One day after people found a suspicious email in their inboxes welcoming them to see a Google Doc that was fake, Google presented safer tools for its Android Gmail application.
When a false connection appears in an email, Google will now caution you, saying, “The site you are trying to visit has been identified as a forgery intended to trick you into disclosing financial, personal or other sensitive information.”
Google said the rollout would be continuous, throughout the following couple of days.

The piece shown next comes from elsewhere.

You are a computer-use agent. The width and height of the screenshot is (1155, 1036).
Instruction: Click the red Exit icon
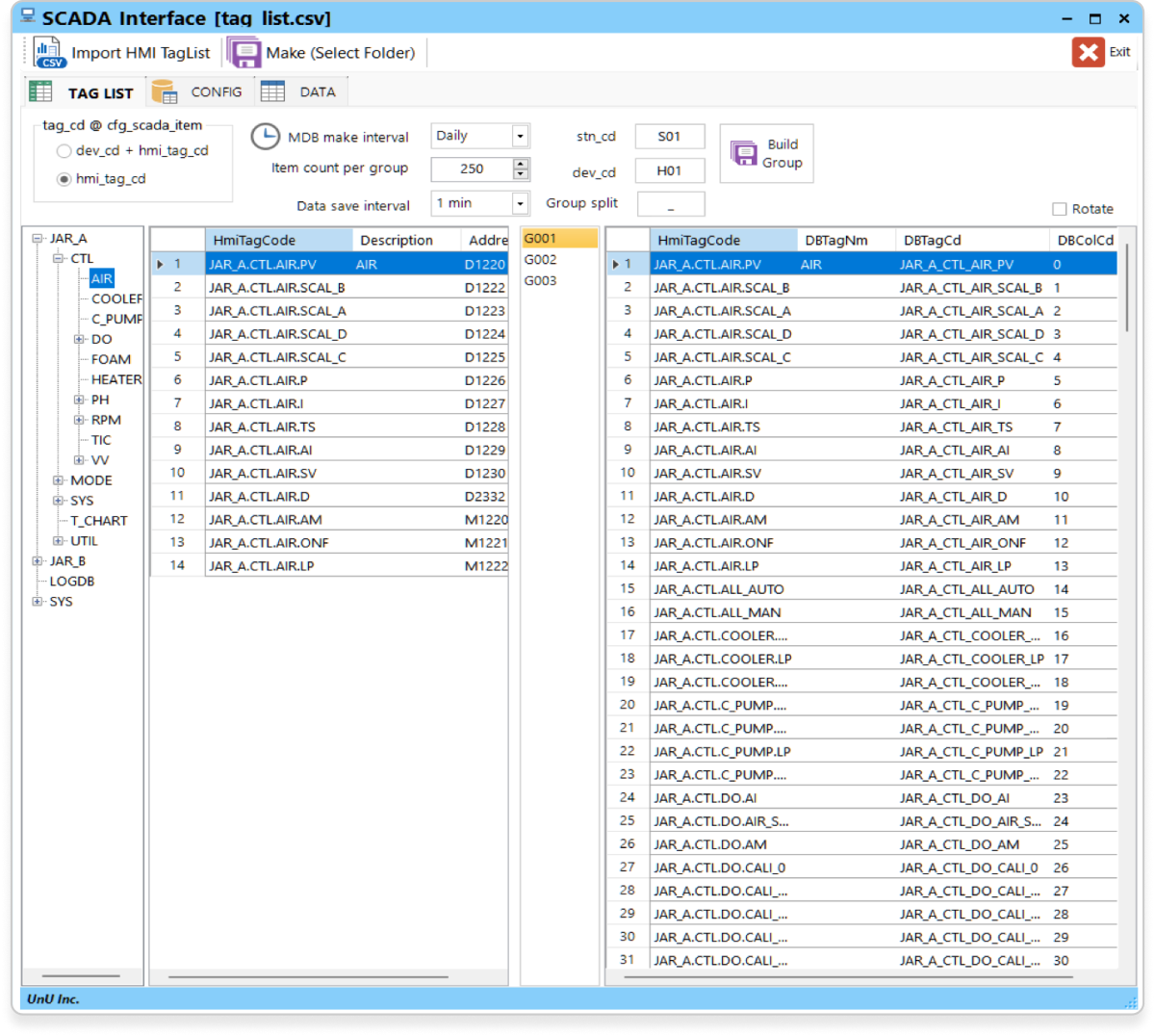click(x=1088, y=52)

“While not all affected email will necessarily be dangerous, we encourage you to be extra careful about clicking on links in messages that you’re not sure about. And with this update, you’ll have another tool to make these kinds of decisions.”
The phishing act, which endeavored to take advantage of your Google account by clicking a fraud interface, influenced around 0.1% of Gmail users worldwide, says Google. That generally means around 1 million users. Google had said in February 2016 that were more than 1 billion Gmail users, making it the largest email company.
Google says it could stop the phishing effort in an hour. “While contact information was accessed and used by the campaign, our investigations show that no other data was exposed.”
On Google’s help page about phishing, the company says that the hackers behind the attack may be looking for your usernames, passwords, government-managed savings numbers, financial balance, mother’s original last name and your birthday. Google will never request this kind of data in an email, Google says.
With this, the hacking business may have come to an end, but it is indeed a curious case, looking at the fact that something as secure as Google, with all the claims it makes, can be breached to steal personal information. The quick action, however, from Google’s part is quite appreciated.